Source records:

------------------------------------------------------------

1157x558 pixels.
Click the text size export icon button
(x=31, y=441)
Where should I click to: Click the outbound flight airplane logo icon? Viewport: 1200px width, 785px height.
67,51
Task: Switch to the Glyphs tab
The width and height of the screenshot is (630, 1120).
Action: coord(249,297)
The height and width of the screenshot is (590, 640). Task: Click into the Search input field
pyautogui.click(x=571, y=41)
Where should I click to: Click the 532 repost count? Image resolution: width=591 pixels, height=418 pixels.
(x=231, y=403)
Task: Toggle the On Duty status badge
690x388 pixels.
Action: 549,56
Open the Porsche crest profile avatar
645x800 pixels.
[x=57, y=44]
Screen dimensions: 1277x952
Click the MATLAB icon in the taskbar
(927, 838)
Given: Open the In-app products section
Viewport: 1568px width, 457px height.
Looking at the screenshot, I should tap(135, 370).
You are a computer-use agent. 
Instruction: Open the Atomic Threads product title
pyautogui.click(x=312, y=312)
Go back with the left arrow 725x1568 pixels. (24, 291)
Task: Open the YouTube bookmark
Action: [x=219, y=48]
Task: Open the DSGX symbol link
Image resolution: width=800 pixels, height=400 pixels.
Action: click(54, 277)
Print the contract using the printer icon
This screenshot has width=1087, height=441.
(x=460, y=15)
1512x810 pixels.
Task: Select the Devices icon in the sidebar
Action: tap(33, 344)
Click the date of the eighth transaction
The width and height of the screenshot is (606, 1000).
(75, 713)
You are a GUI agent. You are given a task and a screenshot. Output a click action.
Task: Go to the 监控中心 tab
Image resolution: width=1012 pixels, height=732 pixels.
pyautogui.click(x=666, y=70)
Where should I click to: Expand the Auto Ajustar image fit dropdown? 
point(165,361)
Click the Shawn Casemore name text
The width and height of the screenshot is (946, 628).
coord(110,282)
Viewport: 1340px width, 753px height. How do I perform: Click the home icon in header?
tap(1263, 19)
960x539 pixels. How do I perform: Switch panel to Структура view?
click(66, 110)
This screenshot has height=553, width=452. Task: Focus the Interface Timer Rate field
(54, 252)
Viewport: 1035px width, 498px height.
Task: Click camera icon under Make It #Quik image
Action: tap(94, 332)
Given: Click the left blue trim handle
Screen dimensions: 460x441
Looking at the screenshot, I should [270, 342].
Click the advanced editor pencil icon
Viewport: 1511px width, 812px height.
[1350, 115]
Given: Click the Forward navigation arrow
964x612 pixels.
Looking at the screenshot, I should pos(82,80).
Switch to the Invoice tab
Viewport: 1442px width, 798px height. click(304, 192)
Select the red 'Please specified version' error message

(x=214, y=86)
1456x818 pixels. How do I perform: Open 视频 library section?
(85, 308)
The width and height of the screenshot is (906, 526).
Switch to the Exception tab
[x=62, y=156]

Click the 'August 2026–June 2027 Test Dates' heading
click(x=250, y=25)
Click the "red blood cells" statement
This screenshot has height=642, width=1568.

------------------------------------------------------------

* What needs to be done
Which lines of the records above contain the word "agent"? Report each one in full.

* Result of the task
You are a computer-use agent. 
You are a GUI agent. You are given a task and a screenshot. Output a click action.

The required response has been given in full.